Records from a data source:
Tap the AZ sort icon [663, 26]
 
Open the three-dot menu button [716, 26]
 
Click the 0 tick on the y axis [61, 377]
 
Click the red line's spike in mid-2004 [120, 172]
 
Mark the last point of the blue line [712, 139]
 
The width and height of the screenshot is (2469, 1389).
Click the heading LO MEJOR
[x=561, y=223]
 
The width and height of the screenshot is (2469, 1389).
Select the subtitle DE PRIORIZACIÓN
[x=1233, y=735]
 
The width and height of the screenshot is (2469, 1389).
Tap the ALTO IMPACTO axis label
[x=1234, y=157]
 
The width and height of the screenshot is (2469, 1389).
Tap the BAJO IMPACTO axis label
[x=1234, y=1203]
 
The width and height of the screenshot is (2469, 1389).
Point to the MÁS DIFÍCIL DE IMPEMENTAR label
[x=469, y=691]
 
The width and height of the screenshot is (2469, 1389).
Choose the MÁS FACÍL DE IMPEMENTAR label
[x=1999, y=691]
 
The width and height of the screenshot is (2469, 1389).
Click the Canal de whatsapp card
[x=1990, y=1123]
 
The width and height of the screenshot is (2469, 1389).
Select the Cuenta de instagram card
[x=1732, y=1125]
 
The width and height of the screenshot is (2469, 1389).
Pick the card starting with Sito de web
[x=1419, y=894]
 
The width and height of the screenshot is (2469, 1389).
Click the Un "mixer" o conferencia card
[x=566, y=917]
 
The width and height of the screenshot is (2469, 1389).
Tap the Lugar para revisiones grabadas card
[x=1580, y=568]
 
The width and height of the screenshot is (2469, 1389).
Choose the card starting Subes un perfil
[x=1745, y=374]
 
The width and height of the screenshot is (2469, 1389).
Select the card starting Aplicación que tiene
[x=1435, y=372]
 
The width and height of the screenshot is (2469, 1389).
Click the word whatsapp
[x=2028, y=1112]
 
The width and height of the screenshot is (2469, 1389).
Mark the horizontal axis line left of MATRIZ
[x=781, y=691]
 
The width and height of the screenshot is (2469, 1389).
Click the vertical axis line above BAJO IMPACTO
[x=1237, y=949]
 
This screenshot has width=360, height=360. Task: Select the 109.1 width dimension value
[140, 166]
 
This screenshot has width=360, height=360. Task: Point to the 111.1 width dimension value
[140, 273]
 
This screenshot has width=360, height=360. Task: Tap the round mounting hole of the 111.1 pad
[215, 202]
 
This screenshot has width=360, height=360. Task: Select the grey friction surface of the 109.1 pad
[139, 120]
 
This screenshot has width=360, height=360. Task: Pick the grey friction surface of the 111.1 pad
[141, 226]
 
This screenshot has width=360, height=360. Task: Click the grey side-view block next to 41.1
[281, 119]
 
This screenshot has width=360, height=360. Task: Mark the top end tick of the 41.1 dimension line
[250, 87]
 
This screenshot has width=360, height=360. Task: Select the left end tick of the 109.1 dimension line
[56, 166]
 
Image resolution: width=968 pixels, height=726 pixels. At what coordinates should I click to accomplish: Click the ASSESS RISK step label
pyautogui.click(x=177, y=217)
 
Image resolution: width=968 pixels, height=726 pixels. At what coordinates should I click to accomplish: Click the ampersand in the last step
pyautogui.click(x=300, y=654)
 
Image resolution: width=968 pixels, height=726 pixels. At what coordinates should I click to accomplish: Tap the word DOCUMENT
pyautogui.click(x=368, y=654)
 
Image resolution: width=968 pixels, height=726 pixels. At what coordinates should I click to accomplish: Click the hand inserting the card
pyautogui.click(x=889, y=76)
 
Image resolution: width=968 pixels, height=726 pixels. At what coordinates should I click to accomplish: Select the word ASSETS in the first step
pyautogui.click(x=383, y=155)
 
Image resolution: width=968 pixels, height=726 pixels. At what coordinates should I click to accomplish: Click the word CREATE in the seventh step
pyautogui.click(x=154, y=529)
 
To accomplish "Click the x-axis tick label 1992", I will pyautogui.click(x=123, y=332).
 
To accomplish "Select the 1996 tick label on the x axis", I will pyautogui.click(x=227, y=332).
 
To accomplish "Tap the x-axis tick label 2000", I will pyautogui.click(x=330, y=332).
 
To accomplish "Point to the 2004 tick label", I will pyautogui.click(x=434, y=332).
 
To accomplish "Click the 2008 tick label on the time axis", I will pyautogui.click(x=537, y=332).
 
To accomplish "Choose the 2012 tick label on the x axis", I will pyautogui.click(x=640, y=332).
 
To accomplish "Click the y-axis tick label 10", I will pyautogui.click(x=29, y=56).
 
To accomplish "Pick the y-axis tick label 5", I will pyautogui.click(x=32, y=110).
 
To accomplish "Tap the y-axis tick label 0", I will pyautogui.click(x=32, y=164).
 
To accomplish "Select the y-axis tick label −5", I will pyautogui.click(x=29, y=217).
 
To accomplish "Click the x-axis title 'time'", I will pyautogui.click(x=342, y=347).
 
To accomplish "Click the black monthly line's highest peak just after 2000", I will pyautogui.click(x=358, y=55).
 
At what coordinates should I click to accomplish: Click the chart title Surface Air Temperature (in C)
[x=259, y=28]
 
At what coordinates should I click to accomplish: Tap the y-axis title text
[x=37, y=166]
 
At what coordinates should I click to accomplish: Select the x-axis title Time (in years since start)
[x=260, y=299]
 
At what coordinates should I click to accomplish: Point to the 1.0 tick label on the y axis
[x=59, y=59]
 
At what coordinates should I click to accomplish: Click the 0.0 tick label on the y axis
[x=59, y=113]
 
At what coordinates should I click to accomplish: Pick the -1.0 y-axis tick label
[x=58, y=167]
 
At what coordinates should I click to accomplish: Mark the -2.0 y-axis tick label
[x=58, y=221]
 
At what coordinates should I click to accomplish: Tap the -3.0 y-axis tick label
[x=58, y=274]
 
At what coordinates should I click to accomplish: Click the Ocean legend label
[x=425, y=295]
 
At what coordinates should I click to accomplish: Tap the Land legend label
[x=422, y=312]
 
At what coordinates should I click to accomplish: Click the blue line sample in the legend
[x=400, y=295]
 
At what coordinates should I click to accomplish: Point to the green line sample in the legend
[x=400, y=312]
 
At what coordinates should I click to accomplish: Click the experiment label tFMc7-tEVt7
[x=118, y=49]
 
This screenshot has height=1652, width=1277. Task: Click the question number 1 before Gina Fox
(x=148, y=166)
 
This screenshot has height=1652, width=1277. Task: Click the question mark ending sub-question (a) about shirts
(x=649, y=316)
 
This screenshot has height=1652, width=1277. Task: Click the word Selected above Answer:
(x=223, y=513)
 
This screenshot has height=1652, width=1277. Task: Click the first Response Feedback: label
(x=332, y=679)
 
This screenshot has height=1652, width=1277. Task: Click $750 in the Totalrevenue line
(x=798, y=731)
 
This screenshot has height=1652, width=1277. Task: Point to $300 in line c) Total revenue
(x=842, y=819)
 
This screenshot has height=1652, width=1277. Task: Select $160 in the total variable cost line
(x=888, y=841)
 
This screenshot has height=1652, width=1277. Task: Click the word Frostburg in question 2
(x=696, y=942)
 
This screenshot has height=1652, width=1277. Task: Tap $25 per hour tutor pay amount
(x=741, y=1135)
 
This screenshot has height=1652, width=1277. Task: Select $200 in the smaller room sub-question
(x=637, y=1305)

▸ **Exercise**
Starting with the line that contains "1.0 tick label on the y axis" and continuing through the line that contains "[x=58, y=274]", reproduce those lines of the records in full, with every coordinate value in the answers offset by 49.

▸ **In response**
At what coordinates should I click to accomplish: Point to the 1.0 tick label on the y axis
[x=108, y=108]
 
At what coordinates should I click to accomplish: Click the 0.0 tick label on the y axis
[x=108, y=162]
 
At what coordinates should I click to accomplish: Pick the -1.0 y-axis tick label
[x=107, y=216]
 
At what coordinates should I click to accomplish: Mark the -2.0 y-axis tick label
[x=107, y=270]
 
At what coordinates should I click to accomplish: Tap the -3.0 y-axis tick label
[x=107, y=323]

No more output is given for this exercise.